#### SUPPLIED TEXT
My fiance’s brother wants to gain custody of his daughter who is living with the mother’s mother. The mother signed over her rights to her mother, but the father never signed anything. Does this give the grandmother full rights to the child or is the father able to take custody of his daughter? Currently the grandmother is trying to limit his visitation, is this legal of her? She works at a law firm and is using her job to take advantage of his ignorance to child custody laws.
They have not been to court for this or filed for legal custody. The grandmother has filed for child support though and was granted it from both the mother and the father.
They live in the state of Maryland.
Warenjudew – can you supply sources for me to read that say that if the grandmother has claimed child support that it automatically gives her court awarded custody? Even if the father is not absent and sees his daughter regularly.
It is impossible to get child support on a child you do not have legal and or phsyical custody of. and maryland has different standards for each of them. If the child lives witht he grandmother and the legal guardian, the mother, put the child there then she has physical custody of the child.
########
* TASK TO COMPLETE
Rewrite everything from "They have not" down to "state of Maryland." in the custody post, putting "Delaware" wherever "Maryland" appears. The listing that follows is separate material, unrelated to the custody post.
#### THE DATA
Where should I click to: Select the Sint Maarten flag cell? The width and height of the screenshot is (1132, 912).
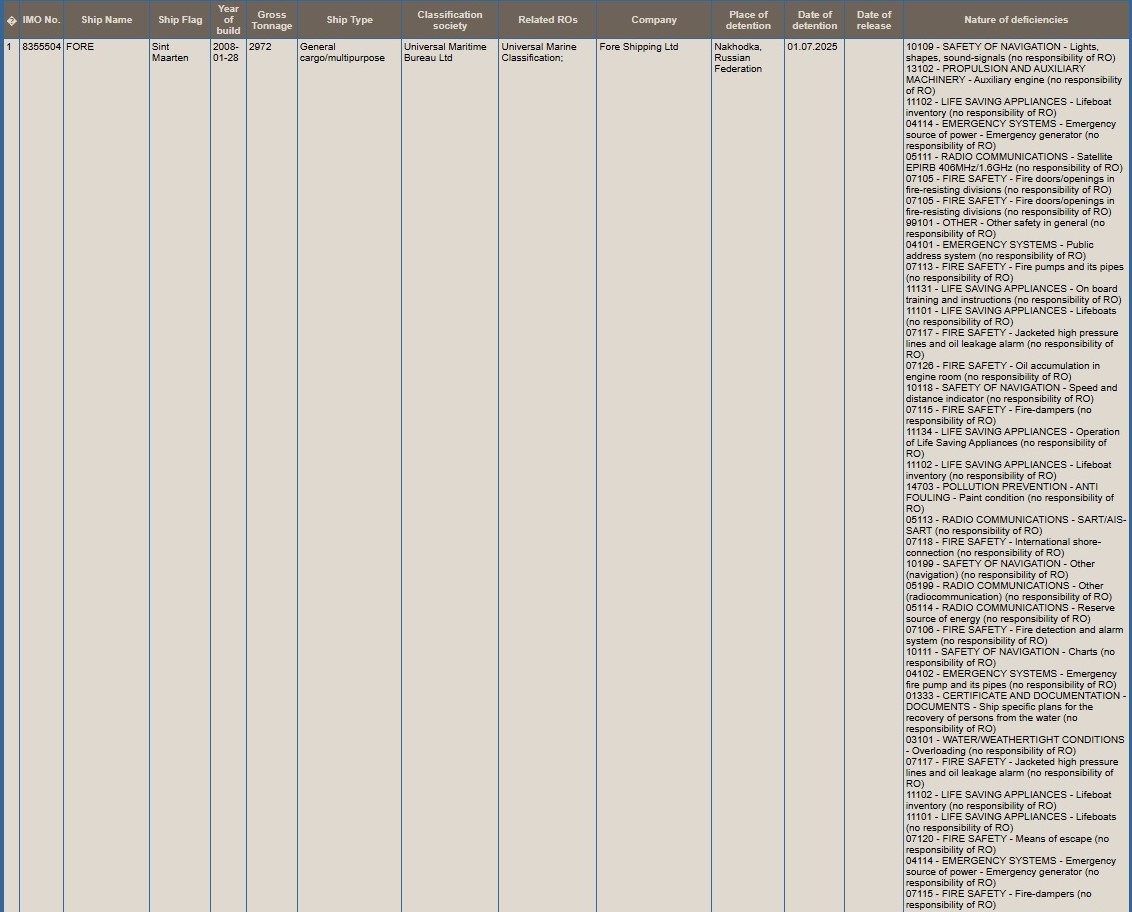coord(169,52)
########
* EXPECTED OUTPUT
They have not been to court for this or filed for legal custody. The grandmother has filed for child support though and was granted it from both the mother and the father.
They live in the state of Delaware.